Auteur : LazloSprand
Date de création : 23-11-2008
 
posté le 08-07-2015 à 17:22:28

Conférence sur le Droit à la Présomption d'Innocence par Madame le Professeur BERGEAUD-WETTERWALD


On sait qu’il existe un droit à la présomption d’innocence, mais on ne sait pas ce qu’il implique exactement.

Une directive européenne est en discussion depuis quelques années sur ce point.

On a coutume de dire que c’est une règle fondamentale dans une société démocratique. À ce titre, elle est depuis longtemps protégée par le droit. Progressivement, le droit est venu la charger d’un sens nouveau. Le premier texte à reconnaître solennellement la présomption d’innocence est la Déclaration des Droits de l'Homme et du Citoyens de 1789 (article 9). C’est sur ce fondement que le Conseil Constitutionnel a reconnu valeur constitutionnelle à ce principe, dans une Décision du 8 juillet 1989.

Au plan supranational, beaucoup de textes consacrent ce principe dans des termes à peu près similaires, Déclaration Universelle des Droits de l'Homme (article 11) ; Pacte international relatif aux droits civils et politique ; Charte des droits fondamentaux de l’Union Européenne, et Convention Européenne de Sauvegarde des Droits de l'Homme (article 6§2).

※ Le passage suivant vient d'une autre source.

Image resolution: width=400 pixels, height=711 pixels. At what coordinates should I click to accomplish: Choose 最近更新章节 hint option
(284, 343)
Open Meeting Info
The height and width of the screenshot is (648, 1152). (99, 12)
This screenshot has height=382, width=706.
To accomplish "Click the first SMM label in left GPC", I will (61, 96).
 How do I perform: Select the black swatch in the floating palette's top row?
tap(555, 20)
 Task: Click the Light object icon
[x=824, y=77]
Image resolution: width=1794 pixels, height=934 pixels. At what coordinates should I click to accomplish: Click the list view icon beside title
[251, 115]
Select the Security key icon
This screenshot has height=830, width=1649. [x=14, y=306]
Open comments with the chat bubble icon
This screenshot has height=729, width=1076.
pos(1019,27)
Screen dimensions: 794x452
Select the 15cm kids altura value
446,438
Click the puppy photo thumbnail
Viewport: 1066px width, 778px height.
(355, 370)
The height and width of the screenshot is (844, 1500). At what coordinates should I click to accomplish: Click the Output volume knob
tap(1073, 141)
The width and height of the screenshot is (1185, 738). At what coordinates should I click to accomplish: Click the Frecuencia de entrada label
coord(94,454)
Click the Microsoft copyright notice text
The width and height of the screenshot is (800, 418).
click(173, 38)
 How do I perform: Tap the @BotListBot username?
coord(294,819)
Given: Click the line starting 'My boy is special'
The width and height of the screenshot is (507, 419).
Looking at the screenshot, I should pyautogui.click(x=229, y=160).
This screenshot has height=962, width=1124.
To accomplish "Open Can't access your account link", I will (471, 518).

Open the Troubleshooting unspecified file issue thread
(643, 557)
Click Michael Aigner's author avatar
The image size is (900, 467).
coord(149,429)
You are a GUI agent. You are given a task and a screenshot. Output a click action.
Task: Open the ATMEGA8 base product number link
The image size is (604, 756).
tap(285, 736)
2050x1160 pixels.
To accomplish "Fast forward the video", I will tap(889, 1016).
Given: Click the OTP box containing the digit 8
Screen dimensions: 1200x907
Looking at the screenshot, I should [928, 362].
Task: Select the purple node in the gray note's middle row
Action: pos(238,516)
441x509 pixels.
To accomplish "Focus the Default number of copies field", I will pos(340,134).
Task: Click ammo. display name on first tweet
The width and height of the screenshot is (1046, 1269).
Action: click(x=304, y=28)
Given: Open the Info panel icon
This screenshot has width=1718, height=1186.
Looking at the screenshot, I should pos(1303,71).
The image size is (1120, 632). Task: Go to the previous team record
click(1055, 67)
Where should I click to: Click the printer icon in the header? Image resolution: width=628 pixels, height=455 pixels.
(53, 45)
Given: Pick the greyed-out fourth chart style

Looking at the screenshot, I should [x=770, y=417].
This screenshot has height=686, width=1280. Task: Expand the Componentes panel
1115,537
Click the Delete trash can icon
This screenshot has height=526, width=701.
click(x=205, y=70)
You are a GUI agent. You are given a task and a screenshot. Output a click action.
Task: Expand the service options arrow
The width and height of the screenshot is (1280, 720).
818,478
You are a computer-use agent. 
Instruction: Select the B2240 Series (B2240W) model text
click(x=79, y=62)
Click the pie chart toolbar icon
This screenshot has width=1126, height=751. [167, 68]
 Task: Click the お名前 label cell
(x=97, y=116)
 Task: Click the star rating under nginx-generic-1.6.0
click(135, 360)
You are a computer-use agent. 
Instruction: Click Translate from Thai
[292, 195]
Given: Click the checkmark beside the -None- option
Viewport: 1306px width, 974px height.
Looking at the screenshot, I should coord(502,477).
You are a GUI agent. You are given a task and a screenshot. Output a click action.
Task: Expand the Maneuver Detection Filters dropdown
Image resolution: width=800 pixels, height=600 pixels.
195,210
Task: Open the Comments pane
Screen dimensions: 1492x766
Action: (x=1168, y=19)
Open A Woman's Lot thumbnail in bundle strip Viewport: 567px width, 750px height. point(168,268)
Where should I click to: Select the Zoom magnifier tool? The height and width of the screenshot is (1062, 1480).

Ce principe s’inscrit dans une dimension pénale. La doctrine pénaliste a largement étudié cette présomption. Elle la présente comme un principe directeur, voire source, fondateur, du procès pénal. Elle justifie ainsi l’attribution de la charge de la preuve, l’existence d’un droit de ne pas contribuer à sa propre accusation, etc. L’ensemble des implications procédures de la présomption d'innocence repose sur une même idée, celle que la personne mise en cause dans une procédure pénale ne doit pas, pendant la procédure, être traitée comme un coupable. Elle n’a pas à démontrer son innocence, elle doit en principe rester libre, la détention en cours de procédure étant exceptionnelle.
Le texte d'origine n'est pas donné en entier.